La settimana successiva feci la chemio, ma il problema si ripresentò. Allora i medici decisero di dimezzare la concentrazione di uno dei farmaci. E dopo un ciclo, la dimezzarono per tutti e tre.

dsc_0845I miei programmi furono stravolti e mi trovai a Miano, il 23 di dicembre, in day hospital, con le infermiere che indossavano orecchie di renna per rallegrarci. Non era più possibile pensare di mettersi in macchina ed andare via per natale e capodanno, e così passammo – io e mio marito – le feste in città, godendoci la reciproca compagnia.

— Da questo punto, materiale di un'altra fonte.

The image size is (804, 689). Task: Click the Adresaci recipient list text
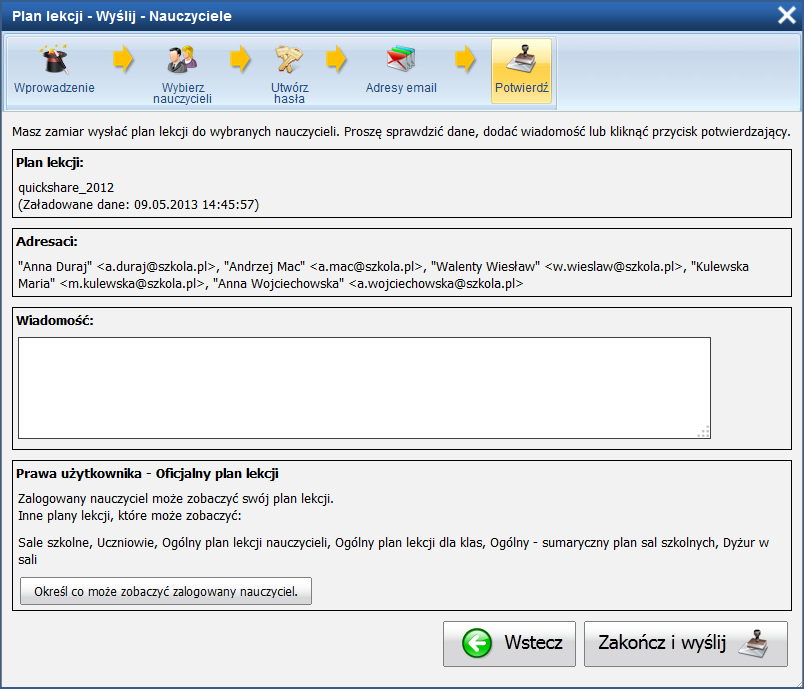tap(384, 275)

Ripenso spesso al timballo di pasta, molto elaborato e divertente da preparare, che fu la nostra cena di capodanno (per me in realtà solo pochi bocconi …) ed è uno dei migliori ricordi che ho di quel periodo…

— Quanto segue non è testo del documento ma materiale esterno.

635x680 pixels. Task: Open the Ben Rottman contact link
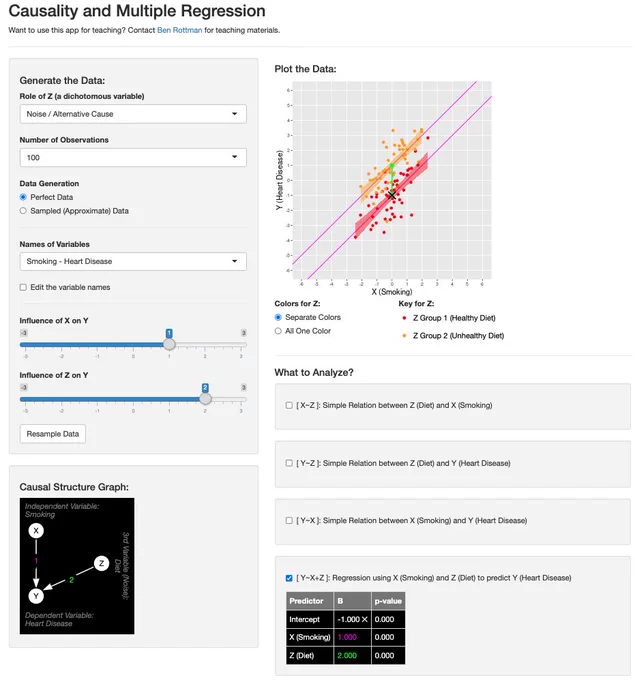[180, 30]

… insieme ad un “fegato pigro”, che da allora è stata la mia scusa migliore per giustificare la mia pinguedine  😉

Questo post fa parte di un progetto di diffusione di informazioni, legate principalmente al tumore al seno, ed organizzate intorno al mio percorso personale nell’affrontare la malattia, prima, e nel cercare di comprenderne, poi, tutte le sfaccettature. Qui trovate il post di apertura. Contribuite anche voi raccontandomi nei commenti le vostre esperienze.

Prosegue qui

Disclaimer

2 commenti

  1. Lida Bernardoni

    Marzo 1983, al ritiro di un pap-test una dolce volontaria insiste, insiste, ma insiste tanto , e quindi mi fermo ad attendere il medico per la palpazione del seno. Dopo una decina giorni, dopo una biopsia mi ritrovo davanti al medico in attesa dei risultati: operare subito. Era la settimana di pasqua, ricoverata e subito operata con la nuova quadrantectomia, e chemio gialla, e radioterapia. Le implicazioni “sentimentali” di questa cura rischiavano di farmi malissimo, anni prima con mio marito avevo passato due anni con il suo tumore incurabile e le sue chemio rosse debilitanti. Quelllo stesso luogo era un disastro sentimentale che mi avrebbe riportato indietro e impedendomi di lottare lucidamente, avevo una bambina di 8 anni!. E allora i due giovani medici, adesso grandi luminari, si offrirono di curarmi in reparto, evitandomi cosi quel che per me sarebbe stato insopportabile, tornare nel grande salone dell’istituto dei tumori di milano ė stata una lunga battaglia vinta.